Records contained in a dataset
◇ ◇ ◇ ◇ ◇ ◇ ◇
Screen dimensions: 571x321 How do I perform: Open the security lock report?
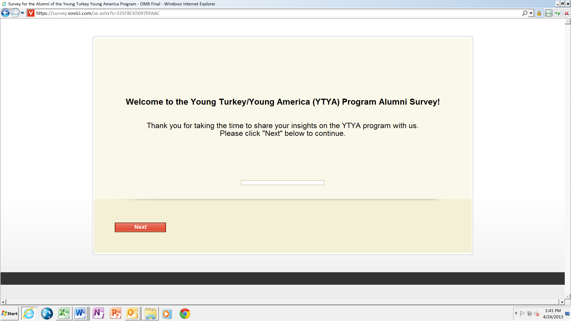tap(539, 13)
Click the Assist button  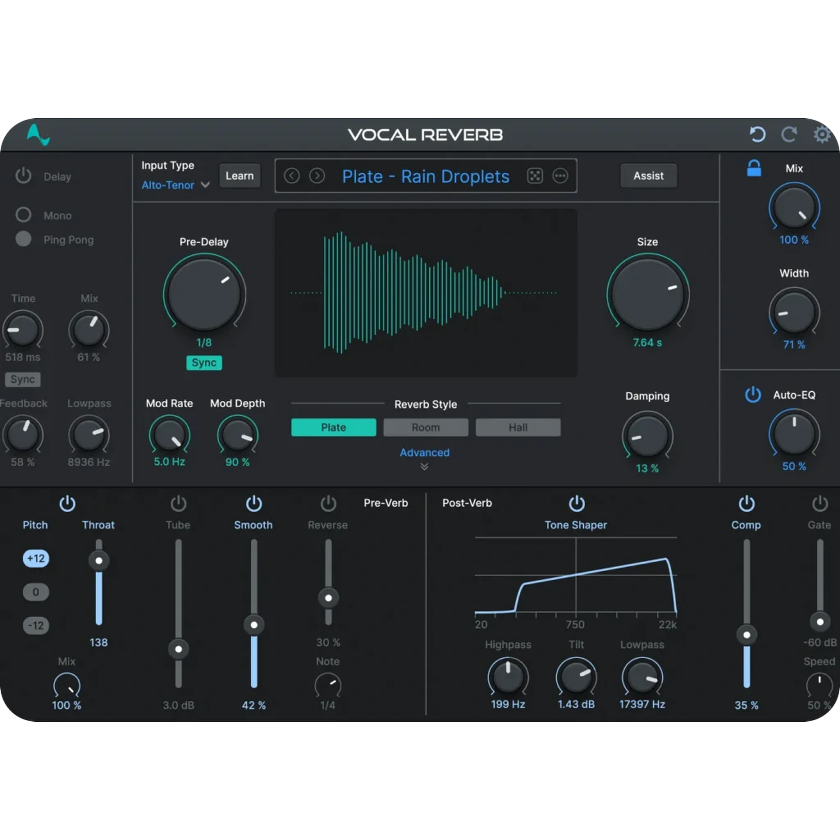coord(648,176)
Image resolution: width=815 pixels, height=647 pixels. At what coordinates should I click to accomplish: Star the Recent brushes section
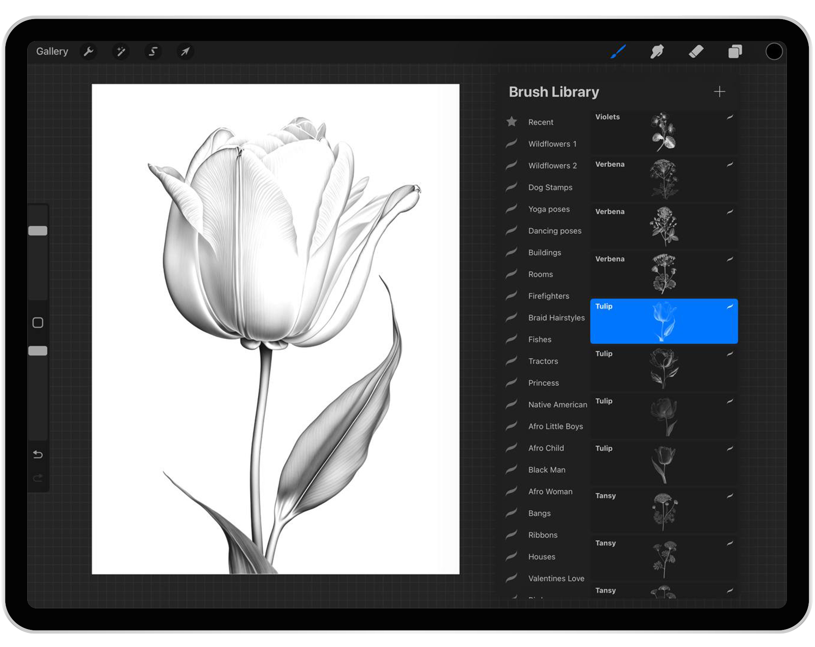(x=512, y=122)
◇ ◇ ◇ ◇ ◇ ◇ ◇
Goal of the exercise — Return exactly the line containing "Image resolution: width=815" and every line after it, up to and including the final line of the entries above. Pictures stay out.

The answer —
Image resolution: width=815 pixels, height=647 pixels. At what coordinates should I click to accomplish: Star the Recent brushes section
(x=512, y=122)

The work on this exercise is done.